Task objective:
Below is a discussion about startup finance. For each statement marked 1., 2. and 3., say yes or no depending on whether the discussion agrees with it, and quote the words that decide it.

1. One commenter says cash flow at a VC-backed startup should be thought about the same way as at a florist funded by savings.
2. The Latin quotation is attributed to Axel Oxenstierna, 1648.
3. A commenter says AirBnB has had a long stretch of profitability.
--- Text under study ---
Another take: orthodox corporate finance isn’t tailored for start-ups. If you’re developing a product, GAAP income is meaningless. So we bootstrap interim financial metrics, e.g. eyeballs and ARPUs and DAUs (oh my!).

In truth, the latter dominates at the early stage. But firms grow. Some founders and VCs (see: Andreessen) are late to recognise when nontraditional metrics do more harm than good. When that ignorance becomes a point of pride, the former gains explanatory power.


Actually the problem with startups is that they focus on corporate finance too much.

When in reality they should be acting like a small business e.g. florist.

Often these startups are failing because of basic cash-flow management.


Somewhat. But even if you (perhaps rightfully) roll your eyes at startup growth at all costs approaches, the thinking around cash flow at a VC-backed startup should often be different than that of a florist funded by savings, a bank load, or friends and family.


> they should be acting like a small business e.g. florist

Small businesses and startups are delineated by scaling potential. Running a startup like a florist is ruinously-bad advice. Just as running a small business like a startup is stupid.


And even a florist looks, either explicitly or implicitly, at the same things. As soon as a company reaches a certain size, measured in employees, funding or revenue, you need at least the basics of corporate finance.


I'll add to this a quote that is (purportedly) native to gp's northern EU: "Do you not know, my son, with how very little wisdom the world is governed?"


An nescis, mi fili, quantilla prudentia mundus regatur?

— Axel Oxenstierna, 1648


That’s all nice in theory. Name one tech company that has gone public and been consistently profitable in the last decade?

AirBnB hasn’t had a long stretch of profitability. But I will give it the benefit of the doubt that it can maintain profitability.


Difference is that corporate finance is focused on managing a company at its current size while startups are really focused on building a much larger company. Hence why the economics of it make no sense until it hits that mythical future size


> corporate finance is focused on managing a company at its current size while startups are really focused on building a much larger company

Circa 1810, maybe. Since the railroads corporate finance, particularly American finance, has been focussed on growth. Hell, the term venture capital pays homage to the financing of merchant vessels on high risk / high rewards voyages.


I live and work in Silicon Valley, and I agree that the concepts in the article are pretty elementary and critical to understand in any business, not just tech.

However: if your software product has struck gold, it will have “rocket ship” nearly-free growth and negligible incremental costs. In that regime, only the top line really matters. This is the kind of home run that many people are looking for in Silicon Valley, both founders and investors, which explains the relative “traditional” financial illiteracy in startups around here.


I think you’re right on most accounts.

Yes, articles like this seem rudimentary to folks with MBA/accounting backgrounds.

Yes, tech startups can get millions in seeds funding, even where the company doesn’t have a CFO (or anyone with an MBA).

However, at those super early stages for sw startups, it doesn’t really matter. The money is to finance a product, prove the product’s value, and build a team. And its that journey where that company may start looking for a CFO.
--- Given information ---
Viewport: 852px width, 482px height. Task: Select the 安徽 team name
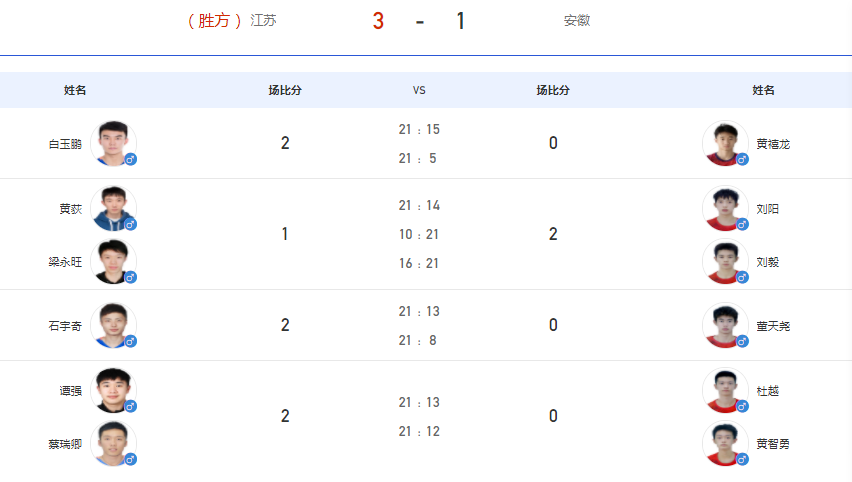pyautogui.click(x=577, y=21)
---
--- Given information ---
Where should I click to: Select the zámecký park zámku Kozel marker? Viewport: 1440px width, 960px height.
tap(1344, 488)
---
Response area:
1. No: "the thinking around cash flow at a VC-backed startup should often be different than that of a florist funded by savings, a bank load, or friends and family."
2. Yes: "— Axel Oxenstierna, 1648"
3. No: "AirBnB hasn’t had a long stretch of profitability."